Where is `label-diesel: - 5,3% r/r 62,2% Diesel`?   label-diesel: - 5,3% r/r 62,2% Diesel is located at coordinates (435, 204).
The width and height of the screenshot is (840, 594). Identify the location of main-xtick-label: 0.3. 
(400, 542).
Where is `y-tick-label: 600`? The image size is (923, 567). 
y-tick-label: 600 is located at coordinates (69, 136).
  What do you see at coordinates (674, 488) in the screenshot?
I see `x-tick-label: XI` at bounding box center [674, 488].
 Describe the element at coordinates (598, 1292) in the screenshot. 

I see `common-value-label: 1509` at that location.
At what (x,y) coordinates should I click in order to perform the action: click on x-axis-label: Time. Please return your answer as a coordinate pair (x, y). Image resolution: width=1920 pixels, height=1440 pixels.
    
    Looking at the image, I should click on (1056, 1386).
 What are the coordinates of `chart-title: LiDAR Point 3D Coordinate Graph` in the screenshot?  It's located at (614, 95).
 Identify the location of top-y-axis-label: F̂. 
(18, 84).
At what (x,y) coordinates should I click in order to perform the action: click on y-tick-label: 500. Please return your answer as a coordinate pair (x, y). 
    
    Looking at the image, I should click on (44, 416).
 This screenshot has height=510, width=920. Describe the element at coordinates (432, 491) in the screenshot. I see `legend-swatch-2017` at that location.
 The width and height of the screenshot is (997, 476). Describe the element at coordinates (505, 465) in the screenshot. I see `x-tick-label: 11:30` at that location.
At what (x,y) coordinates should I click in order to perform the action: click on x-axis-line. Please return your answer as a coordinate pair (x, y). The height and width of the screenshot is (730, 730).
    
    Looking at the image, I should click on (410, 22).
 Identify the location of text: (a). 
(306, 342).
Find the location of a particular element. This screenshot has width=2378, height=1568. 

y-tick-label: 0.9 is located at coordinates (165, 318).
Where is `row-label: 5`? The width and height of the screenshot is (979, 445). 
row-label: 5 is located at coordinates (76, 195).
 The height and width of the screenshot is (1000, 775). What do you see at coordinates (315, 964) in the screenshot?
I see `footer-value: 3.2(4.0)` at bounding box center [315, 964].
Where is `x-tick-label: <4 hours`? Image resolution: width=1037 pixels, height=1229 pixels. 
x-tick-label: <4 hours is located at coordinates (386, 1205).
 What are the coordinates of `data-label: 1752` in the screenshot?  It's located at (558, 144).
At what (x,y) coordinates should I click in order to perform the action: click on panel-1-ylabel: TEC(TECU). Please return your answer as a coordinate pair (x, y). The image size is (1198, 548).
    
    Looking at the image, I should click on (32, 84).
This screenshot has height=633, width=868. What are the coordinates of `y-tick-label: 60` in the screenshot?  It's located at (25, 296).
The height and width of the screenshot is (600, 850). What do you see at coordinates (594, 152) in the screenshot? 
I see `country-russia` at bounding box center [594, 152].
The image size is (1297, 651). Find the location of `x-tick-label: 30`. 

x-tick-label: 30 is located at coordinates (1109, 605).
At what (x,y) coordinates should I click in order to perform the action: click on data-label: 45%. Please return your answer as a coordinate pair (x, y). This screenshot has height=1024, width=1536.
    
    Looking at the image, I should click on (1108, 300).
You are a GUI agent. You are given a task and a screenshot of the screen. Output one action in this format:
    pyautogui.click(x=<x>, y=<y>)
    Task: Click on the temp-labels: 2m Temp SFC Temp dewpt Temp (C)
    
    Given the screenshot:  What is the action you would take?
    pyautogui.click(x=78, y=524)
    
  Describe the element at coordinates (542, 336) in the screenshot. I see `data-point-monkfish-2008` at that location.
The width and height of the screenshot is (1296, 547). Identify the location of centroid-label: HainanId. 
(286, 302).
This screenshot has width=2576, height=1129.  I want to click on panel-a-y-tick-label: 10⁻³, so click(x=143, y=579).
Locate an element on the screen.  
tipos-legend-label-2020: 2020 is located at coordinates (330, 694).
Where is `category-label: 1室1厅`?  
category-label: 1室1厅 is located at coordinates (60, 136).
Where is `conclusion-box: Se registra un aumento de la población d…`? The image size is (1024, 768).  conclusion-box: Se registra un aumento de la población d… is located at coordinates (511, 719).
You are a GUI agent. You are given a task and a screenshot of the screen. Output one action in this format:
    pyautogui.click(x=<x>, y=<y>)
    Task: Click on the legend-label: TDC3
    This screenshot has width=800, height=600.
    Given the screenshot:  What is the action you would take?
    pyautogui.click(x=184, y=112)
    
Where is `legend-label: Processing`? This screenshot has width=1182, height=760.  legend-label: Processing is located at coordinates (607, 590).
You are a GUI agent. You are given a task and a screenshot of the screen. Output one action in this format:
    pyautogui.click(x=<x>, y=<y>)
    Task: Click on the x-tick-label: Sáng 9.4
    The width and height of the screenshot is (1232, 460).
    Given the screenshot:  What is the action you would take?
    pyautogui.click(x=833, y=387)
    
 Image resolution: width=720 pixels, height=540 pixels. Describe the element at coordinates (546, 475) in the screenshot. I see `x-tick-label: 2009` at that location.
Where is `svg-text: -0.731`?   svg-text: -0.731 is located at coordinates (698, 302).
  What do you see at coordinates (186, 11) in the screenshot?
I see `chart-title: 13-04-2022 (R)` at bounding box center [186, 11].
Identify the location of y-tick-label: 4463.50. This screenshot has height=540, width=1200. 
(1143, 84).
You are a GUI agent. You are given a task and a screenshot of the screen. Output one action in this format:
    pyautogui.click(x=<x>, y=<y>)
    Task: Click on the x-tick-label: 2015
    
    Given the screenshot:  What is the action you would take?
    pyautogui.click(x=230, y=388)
+++++
▸ **Ejercicio**:
Reproduce todas las líneas de arriba sin alterar ni un solo carácter.

▸ **Resultado del ejercicio**:
Where is `label-diesel: - 5,3% r/r 62,2% Diesel`?   label-diesel: - 5,3% r/r 62,2% Diesel is located at coordinates (435, 204).
The width and height of the screenshot is (840, 594). Identify the location of main-xtick-label: 0.3. 
(400, 542).
Where is `y-tick-label: 600`? The image size is (923, 567). 
y-tick-label: 600 is located at coordinates (69, 136).
  What do you see at coordinates (674, 488) in the screenshot?
I see `x-tick-label: XI` at bounding box center [674, 488].
 Describe the element at coordinates (598, 1292) in the screenshot. 

I see `common-value-label: 1509` at that location.
At what (x,y) coordinates should I click in order to perform the action: click on x-axis-label: Time. Please return your answer as a coordinate pair (x, y). Image resolution: width=1920 pixels, height=1440 pixels.
    
    Looking at the image, I should click on (1056, 1386).
 What are the coordinates of `chart-title: LiDAR Point 3D Coordinate Graph` in the screenshot?  It's located at (614, 95).
 Identify the location of top-y-axis-label: F̂. 
(18, 84).
At what (x,y) coordinates should I click in order to perform the action: click on y-tick-label: 500. Please return your answer as a coordinate pair (x, y). 
    
    Looking at the image, I should click on (44, 416).
 This screenshot has height=510, width=920. Describe the element at coordinates (432, 491) in the screenshot. I see `legend-swatch-2017` at that location.
 The width and height of the screenshot is (997, 476). Describe the element at coordinates (505, 465) in the screenshot. I see `x-tick-label: 11:30` at that location.
At what (x,y) coordinates should I click in order to perform the action: click on x-axis-line. Please return your answer as a coordinate pair (x, y). The height and width of the screenshot is (730, 730).
    
    Looking at the image, I should click on (410, 22).
 Identify the location of text: (a). 
(306, 342).
Find the location of a particular element. This screenshot has width=2378, height=1568. 

y-tick-label: 0.9 is located at coordinates (165, 318).
Where is `row-label: 5`? The width and height of the screenshot is (979, 445). 
row-label: 5 is located at coordinates (76, 195).
 The height and width of the screenshot is (1000, 775). What do you see at coordinates (315, 964) in the screenshot?
I see `footer-value: 3.2(4.0)` at bounding box center [315, 964].
Where is `x-tick-label: <4 hours`? Image resolution: width=1037 pixels, height=1229 pixels. 
x-tick-label: <4 hours is located at coordinates (386, 1205).
 What are the coordinates of `data-label: 1752` in the screenshot?  It's located at (558, 144).
At what (x,y) coordinates should I click in order to perform the action: click on panel-1-ylabel: TEC(TECU). Please return your answer as a coordinate pair (x, y). The image size is (1198, 548).
    
    Looking at the image, I should click on (32, 84).
This screenshot has height=633, width=868. What are the coordinates of `y-tick-label: 60` in the screenshot?  It's located at (25, 296).
The height and width of the screenshot is (600, 850). What do you see at coordinates (594, 152) in the screenshot? 
I see `country-russia` at bounding box center [594, 152].
The image size is (1297, 651). Find the location of `x-tick-label: 30`. 

x-tick-label: 30 is located at coordinates (1109, 605).
At what (x,y) coordinates should I click in order to perform the action: click on data-label: 45%. Please return your answer as a coordinate pair (x, y). This screenshot has height=1024, width=1536.
    
    Looking at the image, I should click on (1108, 300).
You are a GUI agent. You are given a task and a screenshot of the screen. Output one action in this format:
    pyautogui.click(x=<x>, y=<y>)
    Task: Click on the temp-labels: 2m Temp SFC Temp dewpt Temp (C)
    
    Given the screenshot:  What is the action you would take?
    pyautogui.click(x=78, y=524)
    
  Describe the element at coordinates (542, 336) in the screenshot. I see `data-point-monkfish-2008` at that location.
The width and height of the screenshot is (1296, 547). Identify the location of centroid-label: HainanId. 
(286, 302).
This screenshot has width=2576, height=1129.  I want to click on panel-a-y-tick-label: 10⁻³, so click(x=143, y=579).
Locate an element on the screen.  
tipos-legend-label-2020: 2020 is located at coordinates (330, 694).
Where is `category-label: 1室1厅`?  
category-label: 1室1厅 is located at coordinates (60, 136).
Where is `conclusion-box: Se registra un aumento de la población d…`? The image size is (1024, 768).  conclusion-box: Se registra un aumento de la población d… is located at coordinates (511, 719).
You are a GUI agent. You are given a task and a screenshot of the screen. Output one action in this format:
    pyautogui.click(x=<x>, y=<y>)
    Task: Click on the legend-label: TDC3
    This screenshot has width=800, height=600.
    Given the screenshot:  What is the action you would take?
    pyautogui.click(x=184, y=112)
    
Where is `legend-label: Processing`? This screenshot has width=1182, height=760.  legend-label: Processing is located at coordinates (607, 590).
You are a GUI agent. You are given a task and a screenshot of the screen. Output one action in this format:
    pyautogui.click(x=<x>, y=<y>)
    Task: Click on the x-tick-label: Sáng 9.4
    The width and height of the screenshot is (1232, 460).
    Given the screenshot:  What is the action you would take?
    pyautogui.click(x=833, y=387)
    
 Image resolution: width=720 pixels, height=540 pixels. Describe the element at coordinates (546, 475) in the screenshot. I see `x-tick-label: 2009` at that location.
Where is `svg-text: -0.731`?   svg-text: -0.731 is located at coordinates (698, 302).
  What do you see at coordinates (186, 11) in the screenshot?
I see `chart-title: 13-04-2022 (R)` at bounding box center [186, 11].
Identify the location of y-tick-label: 4463.50. This screenshot has height=540, width=1200. 
(1143, 84).
You are a GUI agent. You are given a task and a screenshot of the screen. Output one action in this format:
    pyautogui.click(x=<x>, y=<y>)
    Task: Click on the x-tick-label: 2015
    
    Given the screenshot:  What is the action you would take?
    pyautogui.click(x=230, y=388)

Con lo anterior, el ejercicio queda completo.